El Departamento del Tesoro de Estados Unidos anunció este martes el levantamiento de las sanciones contra el Banco Central de Venezuela y otras tres instituciones bancarias públicas, en una medida que busca reactivar las relaciones financieras y comerciales entre ambos países tras varios años de restricciones.
La nueva disposición, formalizada bajo la Licencia General 57 de la Oficina de Control de Activos Extranjeros (OFAC), autoriza todas las operaciones bancarias y servicios financieros con el Banco Central, el Banco de Venezuela, el Banco Digital de los Trabajadores y el Banco del Tesoro.
La autorización se extiende también a cualquier entidad en la que los bancos mencionados tengan una participación igual o superior al 50%, así como a empleados actuales del régimen de Venezuela que no estén incluidos en la lista de personas sancionadas por la OFAC.
El documento firmado por el director de la OFAC, Bradley T. Smith, establece que las operaciones ahora permitidas abarcan tanto transacciones bancarias tradicionales como pagos electrónicos, transferencias móviles, servicios de nómina y pagos de salarios, pensiones o beneficios laborales.
Además, se autoriza el uso de plataformas digitales, billeteras electrónicas y la contratación de seguros, inversiones o instrumentos financieros vinculados a estas entidades. La medida también contempla servicios de prevención de fraude, autenticación y ciberseguridad, entre otros.
Esta flexibilización llega en el marco de un proceso de distensión iniciado tras la captura del narcodictador Nicolás Maduro en enero. Desde entonces, la Casa Blanca ha acelerado la revisión de sanciones, especialmente en sectores estratégicos como energía y finanzas, como parte de una agenda que busca incentivar reformas estructurales y la apertura a la inversión extranjera en Venezuela.
El Tesoro estadounidense aclaró que la licencia no implica el desbloqueo de bienes previamente congelados bajo otros apartados de la normativa de sanciones, ni exime a las personas o entidades beneficiarias del cumplimiento de otras leyes estadounidenses, como la Ley de Secreto Bancario o las regulaciones del FinCEN sobre delitos financieros.

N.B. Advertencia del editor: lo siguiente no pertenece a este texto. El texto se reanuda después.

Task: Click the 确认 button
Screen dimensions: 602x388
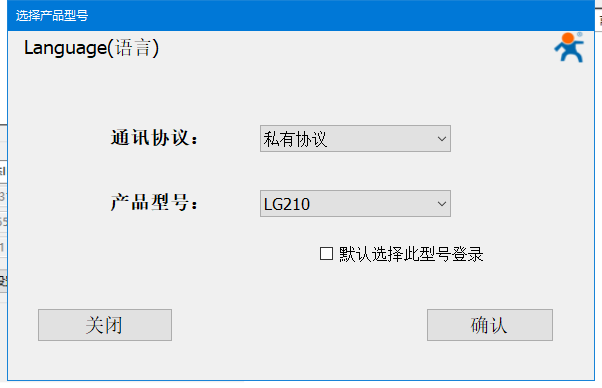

Paralelamente, la OFAC anunció la eliminación de sanciones sobre el procurador venezolano Reinaldo Muñoz, quien había sido sancionado desde septiembre de 2020.
En los últimos tres meses, la mayoría de las licencias generales emitidas por la OFAC han estado directamente vinculadas a la reactivación de la industria petrolera venezolana, permitiendo la entrada de multinacionales extranjeras tras la reforma de la ley de hidrocarburos.
El régimen de Delcy Rodríguez ha defendido que el alivio de sanciones es necesario para impulsar la recuperación económica y garantizar el acceso de la juventud y los sectores productivos a servicios financieros globales.
La orden del Tesoro también permite a instituciones financieras estadounidenses confiar en la información proporcionada por el remitente o beneficiario de una transferencia, siempre que no haya razones para sospechar incumplimientos.
Sin embargo, Washington recordó que el levantamiento de sanciones no exime a las entidades de cumplir con la normativa vigente en materia de prevención de lavado de dinero y financiamiento del terrorismo.
El restablecimiento de operaciones financieras internacionales con bancos venezolanos abre la puerta a una mayor integración de la economía del país caribeño en el sistema global, facilita la repatriación de remesas y habilita el acceso a instrumentos modernos de pago y financiamiento.
La medida podría tener un impacto directo en la vida cotidiana de millones de venezolanos, permitiendo el uso de tarjetas internacionales y transferencias en moneda extranjera, al mismo tiempo que genera expectativas sobre un mayor flujo de inversiones y la normalización de las relaciones económicas entre Caracas y Washington.